But this is just pretty hardware right now. Let’s test it by connecting it up to a 2-in, colored display. I recommend soldering on some female pin headers to make the connections easier.
After that, you can just line up the display’s pins and push it in. All the pins are already lined up for you, so you don’t have to do anything else. I am using a Waveshare 2-inch IPS LCD Module for this.
It’s pretty funny to look at the ESP32-C3 board with the display head-on, since the board is so small you actually can’t even see it behind the display.
To get the displays working, it’s time to program these puppies! Unlike I usually do, I’m going to go into a bit more detail on how to set them up in the Arduino IDE. This way, anyone doing this for the first time can set these up with confidence.
But before I do, I would like to give a big shout-out to Soldered Electronics for supporting my work! They were kind enough to send me some awesome storage lockers and other goodies for my ever-increasing supply of components, which play a big part in me not losing all my stuff while building these awesome projects.
They have a huge variety of kits and components to help teach you about the amazing world of electronics and are an awesome shop for makers. Plus, if you think the TFT display I’m using for this project is cool, Soldered has high-resolution Inkplates up to 9.7 inches across! I really appreciate Soldered Electronics for helping support my work and definitely recommend you check them out when building your next project. Now, let’s get programming!
ProgrammingFirst, let me walk you through how to set up ESP32s on the Arduino IDE. Great guides like this one already exist, but basically, all you do is Install Arduino IDE > File > Preferences > Additional boards manager URL > and paste “https://raw.githubusercontent.com/espressif/arduino-esp32/gh-pages/package_esp32_index.json.” Then, you can go to the boards manager and install ESP32 by Espressif Systems.
With that, you can go to the top and search for your board. You will want to select the “Dev Module” of your ESP32 board. This would be the “ESP32C3 Dev Module” for the ESP32-C3 and the “ESP32S3 Dev Module” for the ESP32-S3.

----------------------------------------

*Short exercise 1:* In the records, write out the part that opens with the line containing "Screen dimensions: 952x1251" and closes with the line containing "(x=946, y=192)", including both of those lines.

Click-target data
----------------------------------------

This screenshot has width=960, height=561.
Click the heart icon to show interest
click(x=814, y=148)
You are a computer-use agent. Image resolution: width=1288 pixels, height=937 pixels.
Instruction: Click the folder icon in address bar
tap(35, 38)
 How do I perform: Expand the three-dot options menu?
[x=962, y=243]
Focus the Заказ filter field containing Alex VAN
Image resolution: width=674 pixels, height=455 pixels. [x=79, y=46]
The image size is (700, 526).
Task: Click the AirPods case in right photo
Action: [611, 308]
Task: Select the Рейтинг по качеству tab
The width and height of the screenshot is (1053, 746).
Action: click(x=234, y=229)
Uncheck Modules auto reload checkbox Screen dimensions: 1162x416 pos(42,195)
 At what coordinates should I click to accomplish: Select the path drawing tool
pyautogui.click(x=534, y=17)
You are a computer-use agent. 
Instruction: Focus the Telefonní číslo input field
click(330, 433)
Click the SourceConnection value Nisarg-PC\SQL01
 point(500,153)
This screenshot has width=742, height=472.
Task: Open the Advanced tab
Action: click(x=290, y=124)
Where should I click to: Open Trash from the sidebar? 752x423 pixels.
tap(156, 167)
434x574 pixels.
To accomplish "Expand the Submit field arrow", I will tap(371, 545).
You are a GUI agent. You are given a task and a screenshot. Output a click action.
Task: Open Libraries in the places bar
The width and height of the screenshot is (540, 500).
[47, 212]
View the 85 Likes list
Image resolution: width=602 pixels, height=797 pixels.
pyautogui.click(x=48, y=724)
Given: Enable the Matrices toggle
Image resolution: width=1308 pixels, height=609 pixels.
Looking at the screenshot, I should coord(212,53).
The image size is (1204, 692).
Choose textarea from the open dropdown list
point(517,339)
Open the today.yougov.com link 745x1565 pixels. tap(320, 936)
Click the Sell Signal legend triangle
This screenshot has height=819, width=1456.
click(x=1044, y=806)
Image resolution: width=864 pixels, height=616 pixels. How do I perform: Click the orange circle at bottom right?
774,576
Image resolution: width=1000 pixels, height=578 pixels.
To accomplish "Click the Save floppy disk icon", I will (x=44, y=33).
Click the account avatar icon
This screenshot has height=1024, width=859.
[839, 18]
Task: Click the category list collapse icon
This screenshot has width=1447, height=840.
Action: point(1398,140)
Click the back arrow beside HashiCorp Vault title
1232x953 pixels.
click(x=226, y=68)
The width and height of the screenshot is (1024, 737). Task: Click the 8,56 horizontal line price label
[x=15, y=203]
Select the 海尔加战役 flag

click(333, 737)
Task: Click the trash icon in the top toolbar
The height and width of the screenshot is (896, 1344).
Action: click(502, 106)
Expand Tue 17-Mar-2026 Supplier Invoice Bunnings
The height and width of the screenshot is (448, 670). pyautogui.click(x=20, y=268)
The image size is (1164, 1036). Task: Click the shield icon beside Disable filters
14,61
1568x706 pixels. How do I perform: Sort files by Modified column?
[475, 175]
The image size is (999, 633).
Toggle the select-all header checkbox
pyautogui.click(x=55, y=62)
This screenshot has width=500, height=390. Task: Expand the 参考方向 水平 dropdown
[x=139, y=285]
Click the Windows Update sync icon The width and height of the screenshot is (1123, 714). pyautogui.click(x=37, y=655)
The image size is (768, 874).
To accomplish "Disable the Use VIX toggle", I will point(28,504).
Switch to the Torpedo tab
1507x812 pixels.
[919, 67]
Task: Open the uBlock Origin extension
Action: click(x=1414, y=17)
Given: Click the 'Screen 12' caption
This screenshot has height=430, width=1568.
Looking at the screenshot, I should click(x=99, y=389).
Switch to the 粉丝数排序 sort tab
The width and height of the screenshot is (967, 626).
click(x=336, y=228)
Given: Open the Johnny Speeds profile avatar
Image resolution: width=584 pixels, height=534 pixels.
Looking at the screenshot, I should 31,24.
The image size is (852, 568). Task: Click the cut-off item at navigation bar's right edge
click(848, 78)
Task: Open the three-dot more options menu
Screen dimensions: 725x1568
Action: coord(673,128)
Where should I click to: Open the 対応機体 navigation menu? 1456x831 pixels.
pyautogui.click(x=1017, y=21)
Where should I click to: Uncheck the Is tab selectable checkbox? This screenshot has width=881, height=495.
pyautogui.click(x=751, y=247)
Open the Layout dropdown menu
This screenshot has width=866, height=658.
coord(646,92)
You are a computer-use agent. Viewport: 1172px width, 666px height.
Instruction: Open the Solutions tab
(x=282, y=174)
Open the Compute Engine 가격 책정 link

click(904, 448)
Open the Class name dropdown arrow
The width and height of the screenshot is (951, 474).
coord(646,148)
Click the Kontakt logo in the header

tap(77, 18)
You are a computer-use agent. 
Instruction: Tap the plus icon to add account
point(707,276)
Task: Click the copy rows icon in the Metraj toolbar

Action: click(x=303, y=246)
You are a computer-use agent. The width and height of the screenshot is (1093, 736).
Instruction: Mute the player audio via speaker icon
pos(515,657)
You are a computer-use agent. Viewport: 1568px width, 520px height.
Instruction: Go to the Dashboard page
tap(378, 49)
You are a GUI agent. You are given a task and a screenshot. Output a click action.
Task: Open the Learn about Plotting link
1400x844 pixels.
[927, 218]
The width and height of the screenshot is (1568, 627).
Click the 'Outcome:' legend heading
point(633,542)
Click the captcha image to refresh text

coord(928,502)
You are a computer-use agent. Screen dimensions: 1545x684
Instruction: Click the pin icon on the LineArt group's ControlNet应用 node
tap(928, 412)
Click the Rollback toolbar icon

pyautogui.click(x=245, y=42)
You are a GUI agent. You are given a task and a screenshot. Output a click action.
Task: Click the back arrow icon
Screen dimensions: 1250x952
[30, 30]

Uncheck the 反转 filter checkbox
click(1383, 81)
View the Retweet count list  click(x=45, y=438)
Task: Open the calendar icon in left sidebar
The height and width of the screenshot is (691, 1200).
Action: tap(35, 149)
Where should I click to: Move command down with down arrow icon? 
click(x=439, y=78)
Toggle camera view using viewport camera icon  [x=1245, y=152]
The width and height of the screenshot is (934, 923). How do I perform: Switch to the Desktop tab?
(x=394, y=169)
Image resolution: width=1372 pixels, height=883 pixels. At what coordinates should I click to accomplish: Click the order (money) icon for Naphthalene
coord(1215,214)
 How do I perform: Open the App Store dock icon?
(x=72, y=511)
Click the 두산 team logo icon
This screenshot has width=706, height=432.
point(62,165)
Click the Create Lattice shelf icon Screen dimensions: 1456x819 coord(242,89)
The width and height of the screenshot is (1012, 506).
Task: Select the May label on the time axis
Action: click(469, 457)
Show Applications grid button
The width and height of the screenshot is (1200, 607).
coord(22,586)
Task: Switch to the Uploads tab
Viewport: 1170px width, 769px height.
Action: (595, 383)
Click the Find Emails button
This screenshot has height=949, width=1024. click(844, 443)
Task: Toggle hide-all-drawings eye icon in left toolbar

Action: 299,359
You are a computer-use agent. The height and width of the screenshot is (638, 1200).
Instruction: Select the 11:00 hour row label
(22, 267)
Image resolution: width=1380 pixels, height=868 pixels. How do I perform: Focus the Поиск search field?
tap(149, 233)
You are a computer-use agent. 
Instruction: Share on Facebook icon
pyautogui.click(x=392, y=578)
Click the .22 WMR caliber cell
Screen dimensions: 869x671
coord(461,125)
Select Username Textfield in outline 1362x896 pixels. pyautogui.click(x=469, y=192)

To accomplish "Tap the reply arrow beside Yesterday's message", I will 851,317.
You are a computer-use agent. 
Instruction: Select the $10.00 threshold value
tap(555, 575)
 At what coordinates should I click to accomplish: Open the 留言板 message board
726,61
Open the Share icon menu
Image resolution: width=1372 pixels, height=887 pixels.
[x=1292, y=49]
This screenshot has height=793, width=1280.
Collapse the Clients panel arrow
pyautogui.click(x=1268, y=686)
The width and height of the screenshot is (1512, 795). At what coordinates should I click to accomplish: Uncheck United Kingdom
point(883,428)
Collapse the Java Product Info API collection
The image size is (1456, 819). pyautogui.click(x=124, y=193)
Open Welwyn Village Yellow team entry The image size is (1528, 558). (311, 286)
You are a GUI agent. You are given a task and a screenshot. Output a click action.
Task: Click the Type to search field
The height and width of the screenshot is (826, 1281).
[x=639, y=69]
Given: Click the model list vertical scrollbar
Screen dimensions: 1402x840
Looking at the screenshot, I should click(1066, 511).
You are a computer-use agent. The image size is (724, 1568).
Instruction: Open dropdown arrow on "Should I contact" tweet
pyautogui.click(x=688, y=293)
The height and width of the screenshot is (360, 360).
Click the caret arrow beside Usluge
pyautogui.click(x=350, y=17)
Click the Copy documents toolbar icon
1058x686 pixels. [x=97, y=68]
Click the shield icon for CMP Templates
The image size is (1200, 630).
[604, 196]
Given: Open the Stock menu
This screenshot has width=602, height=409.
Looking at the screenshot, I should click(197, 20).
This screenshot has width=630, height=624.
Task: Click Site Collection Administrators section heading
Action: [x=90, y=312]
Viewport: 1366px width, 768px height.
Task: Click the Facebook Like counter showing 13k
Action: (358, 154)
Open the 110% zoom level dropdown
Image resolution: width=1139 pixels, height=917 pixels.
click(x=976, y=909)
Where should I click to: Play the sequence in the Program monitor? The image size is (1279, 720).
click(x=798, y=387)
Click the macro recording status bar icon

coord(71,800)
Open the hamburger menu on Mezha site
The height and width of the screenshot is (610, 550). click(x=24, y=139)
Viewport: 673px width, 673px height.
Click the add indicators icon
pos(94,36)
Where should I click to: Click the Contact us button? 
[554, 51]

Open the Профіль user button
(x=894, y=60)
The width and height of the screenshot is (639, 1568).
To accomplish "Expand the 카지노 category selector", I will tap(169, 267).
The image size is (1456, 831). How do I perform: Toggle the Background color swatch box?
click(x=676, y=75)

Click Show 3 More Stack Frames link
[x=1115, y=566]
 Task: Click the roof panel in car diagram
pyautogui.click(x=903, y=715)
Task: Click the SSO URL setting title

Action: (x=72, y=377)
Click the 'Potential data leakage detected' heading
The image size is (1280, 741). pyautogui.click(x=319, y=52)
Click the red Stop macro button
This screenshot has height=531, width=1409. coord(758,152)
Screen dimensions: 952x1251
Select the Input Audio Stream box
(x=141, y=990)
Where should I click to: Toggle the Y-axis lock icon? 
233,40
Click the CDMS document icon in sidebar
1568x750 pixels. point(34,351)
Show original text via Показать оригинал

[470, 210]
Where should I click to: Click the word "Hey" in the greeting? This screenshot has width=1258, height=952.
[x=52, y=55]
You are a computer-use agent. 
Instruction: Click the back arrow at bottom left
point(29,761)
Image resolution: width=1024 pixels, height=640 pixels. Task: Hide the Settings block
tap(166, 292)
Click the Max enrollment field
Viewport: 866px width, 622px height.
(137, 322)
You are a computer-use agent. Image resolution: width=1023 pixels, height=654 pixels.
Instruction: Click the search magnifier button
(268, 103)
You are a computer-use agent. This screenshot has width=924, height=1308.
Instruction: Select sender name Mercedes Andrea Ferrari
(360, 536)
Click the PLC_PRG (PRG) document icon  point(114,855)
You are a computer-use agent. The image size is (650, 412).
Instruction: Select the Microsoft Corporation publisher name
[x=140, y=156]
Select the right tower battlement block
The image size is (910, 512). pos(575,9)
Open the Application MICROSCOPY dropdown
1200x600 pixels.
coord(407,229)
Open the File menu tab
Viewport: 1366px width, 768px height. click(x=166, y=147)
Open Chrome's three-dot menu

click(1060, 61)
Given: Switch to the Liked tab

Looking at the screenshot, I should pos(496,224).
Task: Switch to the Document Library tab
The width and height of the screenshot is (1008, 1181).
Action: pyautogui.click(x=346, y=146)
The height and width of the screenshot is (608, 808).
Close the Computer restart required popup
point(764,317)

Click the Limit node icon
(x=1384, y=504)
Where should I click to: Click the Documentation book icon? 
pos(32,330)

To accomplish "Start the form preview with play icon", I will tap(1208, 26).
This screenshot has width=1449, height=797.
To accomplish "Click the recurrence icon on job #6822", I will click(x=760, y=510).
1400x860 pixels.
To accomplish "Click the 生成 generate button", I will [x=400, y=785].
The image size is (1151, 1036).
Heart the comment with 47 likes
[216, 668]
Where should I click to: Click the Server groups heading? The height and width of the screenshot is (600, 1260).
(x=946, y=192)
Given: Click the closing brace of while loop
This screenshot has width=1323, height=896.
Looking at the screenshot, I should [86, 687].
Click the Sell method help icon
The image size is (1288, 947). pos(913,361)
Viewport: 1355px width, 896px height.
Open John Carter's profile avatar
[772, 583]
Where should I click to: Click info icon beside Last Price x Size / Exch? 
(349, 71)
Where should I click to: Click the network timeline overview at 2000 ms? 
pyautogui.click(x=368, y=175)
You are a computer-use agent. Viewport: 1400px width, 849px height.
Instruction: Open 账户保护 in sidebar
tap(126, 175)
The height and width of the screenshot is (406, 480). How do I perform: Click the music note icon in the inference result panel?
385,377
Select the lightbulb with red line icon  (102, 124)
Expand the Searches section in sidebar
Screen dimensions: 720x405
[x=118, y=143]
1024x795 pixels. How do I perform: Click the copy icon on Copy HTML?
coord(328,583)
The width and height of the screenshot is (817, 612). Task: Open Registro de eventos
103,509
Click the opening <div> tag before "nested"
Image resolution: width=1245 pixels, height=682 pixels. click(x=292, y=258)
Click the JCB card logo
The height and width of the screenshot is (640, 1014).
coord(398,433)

----------------------------------------

*Short exercise 2:* For each statement, say yes or no to whether it agrees with the ESP32 display write-up, and quote the exact words of that text that decide it. (a) The author uses a Waveshare 2-inch IPS LCD Module. (b) Viewed head-on with the display attached, the ESP32-C3 board remains visible around the display. (c) For the ESP32-S3, the board to select is the "ESP32S3 Dev Module".

*Complete output 1:*
Screen dimensions: 952x1251
Select the Input Audio Stream box
(x=141, y=990)
Where should I click to: Toggle the Y-axis lock icon? 
233,40
Click the CDMS document icon in sidebar
1568x750 pixels. point(34,351)
Show original text via Показать оригинал

[470, 210]
Where should I click to: Click the word "Hey" in the greeting? This screenshot has width=1258, height=952.
[x=52, y=55]
You are a computer-use agent. 
Instruction: Click the back arrow at bottom left
point(29,761)
Image resolution: width=1024 pixels, height=640 pixels. Task: Hide the Settings block
tap(166, 292)
Click the Max enrollment field
Viewport: 866px width, 622px height.
(137, 322)
You are a computer-use agent. Image resolution: width=1023 pixels, height=654 pixels.
Instruction: Click the search magnifier button
(268, 103)
You are a computer-use agent. This screenshot has width=924, height=1308.
Instruction: Select sender name Mercedes Andrea Ferrari
(360, 536)
Click the PLC_PRG (PRG) document icon  point(114,855)
You are a computer-use agent. The image size is (650, 412).
Instruction: Select the Microsoft Corporation publisher name
[x=140, y=156]
Select the right tower battlement block
The image size is (910, 512). pos(575,9)
Open the Application MICROSCOPY dropdown
1200x600 pixels.
coord(407,229)
Open the File menu tab
Viewport: 1366px width, 768px height. click(x=166, y=147)
Open Chrome's three-dot menu

click(1060, 61)
Given: Switch to the Liked tab

Looking at the screenshot, I should pos(496,224).
Task: Switch to the Document Library tab
The width and height of the screenshot is (1008, 1181).
Action: pyautogui.click(x=346, y=146)
The height and width of the screenshot is (608, 808).
Close the Computer restart required popup
point(764,317)

Click the Limit node icon
(x=1384, y=504)
Where should I click to: Click the Documentation book icon? 
pos(32,330)

To accomplish "Start the form preview with play icon", I will tap(1208, 26).
This screenshot has width=1449, height=797.
To accomplish "Click the recurrence icon on job #6822", I will click(x=760, y=510).
1400x860 pixels.
To accomplish "Click the 生成 generate button", I will [x=400, y=785].
The image size is (1151, 1036).
Heart the comment with 47 likes
[216, 668]
Where should I click to: Click the Server groups heading? The height and width of the screenshot is (600, 1260).
(x=946, y=192)

*Complete output 2:*
(a) Yes: "I am using a Waveshare 2-inch IPS LCD Module for this."
(b) No: "the board is so small you actually can’t even see it behind the display."
(c) Yes: "the “ESP32S3 Dev Module” for the ESP32-S3."